_What you will do_:
The expected output is the data below, restated word for word.

_Available data_:
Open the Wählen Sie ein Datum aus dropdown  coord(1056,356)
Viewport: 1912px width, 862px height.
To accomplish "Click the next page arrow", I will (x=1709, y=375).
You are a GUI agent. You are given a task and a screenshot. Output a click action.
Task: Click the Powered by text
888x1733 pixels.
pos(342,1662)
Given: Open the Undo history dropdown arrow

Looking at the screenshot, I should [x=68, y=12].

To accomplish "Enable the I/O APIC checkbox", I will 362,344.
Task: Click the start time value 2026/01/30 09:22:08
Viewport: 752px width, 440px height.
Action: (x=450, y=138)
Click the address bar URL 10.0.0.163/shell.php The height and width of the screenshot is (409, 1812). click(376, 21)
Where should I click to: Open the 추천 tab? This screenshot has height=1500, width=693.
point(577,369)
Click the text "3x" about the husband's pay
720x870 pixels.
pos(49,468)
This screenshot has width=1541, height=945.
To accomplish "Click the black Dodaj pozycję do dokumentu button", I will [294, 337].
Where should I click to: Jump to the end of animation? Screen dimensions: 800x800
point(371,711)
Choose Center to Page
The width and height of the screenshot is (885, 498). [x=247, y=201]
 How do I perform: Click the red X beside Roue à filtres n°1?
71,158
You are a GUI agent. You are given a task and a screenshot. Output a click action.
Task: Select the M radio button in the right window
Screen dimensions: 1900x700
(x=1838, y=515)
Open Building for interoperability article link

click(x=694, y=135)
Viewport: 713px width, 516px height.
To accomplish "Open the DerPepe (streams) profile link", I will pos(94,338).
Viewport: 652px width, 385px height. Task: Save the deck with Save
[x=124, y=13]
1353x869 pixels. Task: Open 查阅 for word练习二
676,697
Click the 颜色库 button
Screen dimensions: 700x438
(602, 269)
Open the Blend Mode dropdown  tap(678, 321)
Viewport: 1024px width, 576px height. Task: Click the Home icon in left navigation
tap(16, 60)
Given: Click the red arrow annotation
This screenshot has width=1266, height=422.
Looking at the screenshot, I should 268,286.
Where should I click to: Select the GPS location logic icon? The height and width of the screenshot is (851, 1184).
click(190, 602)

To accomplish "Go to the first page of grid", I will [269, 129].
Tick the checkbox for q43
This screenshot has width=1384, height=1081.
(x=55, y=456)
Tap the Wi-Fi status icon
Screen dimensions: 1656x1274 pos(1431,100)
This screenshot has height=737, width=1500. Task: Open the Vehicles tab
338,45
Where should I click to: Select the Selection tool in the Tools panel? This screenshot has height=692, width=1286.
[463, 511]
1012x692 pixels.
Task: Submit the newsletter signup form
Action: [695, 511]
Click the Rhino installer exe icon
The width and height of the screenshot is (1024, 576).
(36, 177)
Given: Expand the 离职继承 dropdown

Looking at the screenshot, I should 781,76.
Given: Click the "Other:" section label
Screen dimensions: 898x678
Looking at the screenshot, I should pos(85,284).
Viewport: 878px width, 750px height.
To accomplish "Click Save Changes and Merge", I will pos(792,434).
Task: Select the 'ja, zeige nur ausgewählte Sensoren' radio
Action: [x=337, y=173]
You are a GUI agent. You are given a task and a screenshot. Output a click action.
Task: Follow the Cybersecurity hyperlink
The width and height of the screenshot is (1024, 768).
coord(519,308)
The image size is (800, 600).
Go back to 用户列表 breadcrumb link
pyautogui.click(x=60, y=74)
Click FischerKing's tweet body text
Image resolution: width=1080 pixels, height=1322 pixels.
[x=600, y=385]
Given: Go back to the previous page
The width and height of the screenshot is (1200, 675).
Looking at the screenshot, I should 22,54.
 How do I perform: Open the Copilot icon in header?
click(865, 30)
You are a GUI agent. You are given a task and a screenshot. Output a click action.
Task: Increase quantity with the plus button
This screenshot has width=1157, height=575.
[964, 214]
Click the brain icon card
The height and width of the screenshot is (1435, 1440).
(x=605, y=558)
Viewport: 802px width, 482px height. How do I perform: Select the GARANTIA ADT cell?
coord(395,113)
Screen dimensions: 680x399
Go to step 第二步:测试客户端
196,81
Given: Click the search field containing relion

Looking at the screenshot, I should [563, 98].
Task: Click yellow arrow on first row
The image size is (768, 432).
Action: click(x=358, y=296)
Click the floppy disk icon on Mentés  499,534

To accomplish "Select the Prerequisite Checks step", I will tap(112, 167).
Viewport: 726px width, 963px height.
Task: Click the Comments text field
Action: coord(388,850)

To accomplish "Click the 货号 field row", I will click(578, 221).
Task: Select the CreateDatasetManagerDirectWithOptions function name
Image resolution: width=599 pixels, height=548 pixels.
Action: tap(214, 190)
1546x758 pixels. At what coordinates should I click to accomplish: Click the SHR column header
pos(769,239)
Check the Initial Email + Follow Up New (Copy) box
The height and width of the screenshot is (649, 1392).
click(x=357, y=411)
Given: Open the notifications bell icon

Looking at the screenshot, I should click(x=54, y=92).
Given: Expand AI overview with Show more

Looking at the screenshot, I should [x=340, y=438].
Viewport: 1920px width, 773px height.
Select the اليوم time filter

_Solution_:
Open the Wählen Sie ein Datum aus dropdown  coord(1056,356)
Viewport: 1912px width, 862px height.
To accomplish "Click the next page arrow", I will (x=1709, y=375).
You are a GUI agent. You are given a task and a screenshot. Output a click action.
Task: Click the Powered by text
888x1733 pixels.
pos(342,1662)
Given: Open the Undo history dropdown arrow

Looking at the screenshot, I should [x=68, y=12].

To accomplish "Enable the I/O APIC checkbox", I will 362,344.
Task: Click the start time value 2026/01/30 09:22:08
Viewport: 752px width, 440px height.
Action: (x=450, y=138)
Click the address bar URL 10.0.0.163/shell.php The height and width of the screenshot is (409, 1812). click(376, 21)
Where should I click to: Open the 추천 tab? This screenshot has height=1500, width=693.
point(577,369)
Click the text "3x" about the husband's pay
720x870 pixels.
pos(49,468)
This screenshot has width=1541, height=945.
To accomplish "Click the black Dodaj pozycję do dokumentu button", I will [294, 337].
Where should I click to: Jump to the end of animation? Screen dimensions: 800x800
point(371,711)
Choose Center to Page
The width and height of the screenshot is (885, 498). [x=247, y=201]
 How do I perform: Click the red X beside Roue à filtres n°1?
71,158
You are a GUI agent. You are given a task and a screenshot. Output a click action.
Task: Select the M radio button in the right window
Screen dimensions: 1900x700
(x=1838, y=515)
Open Building for interoperability article link

click(x=694, y=135)
Viewport: 713px width, 516px height.
To accomplish "Open the DerPepe (streams) profile link", I will pos(94,338).
Viewport: 652px width, 385px height. Task: Save the deck with Save
[x=124, y=13]
1353x869 pixels. Task: Open 查阅 for word练习二
676,697
Click the 颜色库 button
Screen dimensions: 700x438
(602, 269)
Open the Blend Mode dropdown  tap(678, 321)
Viewport: 1024px width, 576px height. Task: Click the Home icon in left navigation
tap(16, 60)
Given: Click the red arrow annotation
This screenshot has width=1266, height=422.
Looking at the screenshot, I should 268,286.
Where should I click to: Select the GPS location logic icon? The height and width of the screenshot is (851, 1184).
click(190, 602)

To accomplish "Go to the first page of grid", I will [269, 129].
Tick the checkbox for q43
This screenshot has width=1384, height=1081.
(x=55, y=456)
Tap the Wi-Fi status icon
Screen dimensions: 1656x1274 pos(1431,100)
This screenshot has height=737, width=1500. Task: Open the Vehicles tab
338,45
Where should I click to: Select the Selection tool in the Tools panel? This screenshot has height=692, width=1286.
[463, 511]
1012x692 pixels.
Task: Submit the newsletter signup form
Action: [695, 511]
Click the Rhino installer exe icon
The width and height of the screenshot is (1024, 576).
(36, 177)
Given: Expand the 离职继承 dropdown

Looking at the screenshot, I should 781,76.
Given: Click the "Other:" section label
Screen dimensions: 898x678
Looking at the screenshot, I should pos(85,284).
Viewport: 878px width, 750px height.
To accomplish "Click Save Changes and Merge", I will pos(792,434).
Task: Select the 'ja, zeige nur ausgewählte Sensoren' radio
Action: [x=337, y=173]
You are a GUI agent. You are given a task and a screenshot. Output a click action.
Task: Follow the Cybersecurity hyperlink
The width and height of the screenshot is (1024, 768).
coord(519,308)
The image size is (800, 600).
Go back to 用户列表 breadcrumb link
pyautogui.click(x=60, y=74)
Click FischerKing's tweet body text
Image resolution: width=1080 pixels, height=1322 pixels.
[x=600, y=385]
Given: Go back to the previous page
The width and height of the screenshot is (1200, 675).
Looking at the screenshot, I should 22,54.
 How do I perform: Open the Copilot icon in header?
click(865, 30)
You are a GUI agent. You are given a task and a screenshot. Output a click action.
Task: Increase quantity with the plus button
This screenshot has width=1157, height=575.
[964, 214]
Click the brain icon card
The height and width of the screenshot is (1435, 1440).
(x=605, y=558)
Viewport: 802px width, 482px height. How do I perform: Select the GARANTIA ADT cell?
coord(395,113)
Screen dimensions: 680x399
Go to step 第二步:测试客户端
196,81
Given: Click the search field containing relion

Looking at the screenshot, I should [563, 98].
Task: Click yellow arrow on first row
The image size is (768, 432).
Action: click(x=358, y=296)
Click the floppy disk icon on Mentés  499,534

To accomplish "Select the Prerequisite Checks step", I will tap(112, 167).
Viewport: 726px width, 963px height.
Task: Click the Comments text field
Action: coord(388,850)

To accomplish "Click the 货号 field row", I will click(578, 221).
Task: Select the CreateDatasetManagerDirectWithOptions function name
Image resolution: width=599 pixels, height=548 pixels.
Action: tap(214, 190)
1546x758 pixels. At what coordinates should I click to accomplish: Click the SHR column header
pos(769,239)
Check the Initial Email + Follow Up New (Copy) box
The height and width of the screenshot is (649, 1392).
click(x=357, y=411)
Given: Open the notifications bell icon

Looking at the screenshot, I should click(x=54, y=92).
Given: Expand AI overview with Show more

Looking at the screenshot, I should [x=340, y=438].
Viewport: 1920px width, 773px height.
Select the اليوم time filter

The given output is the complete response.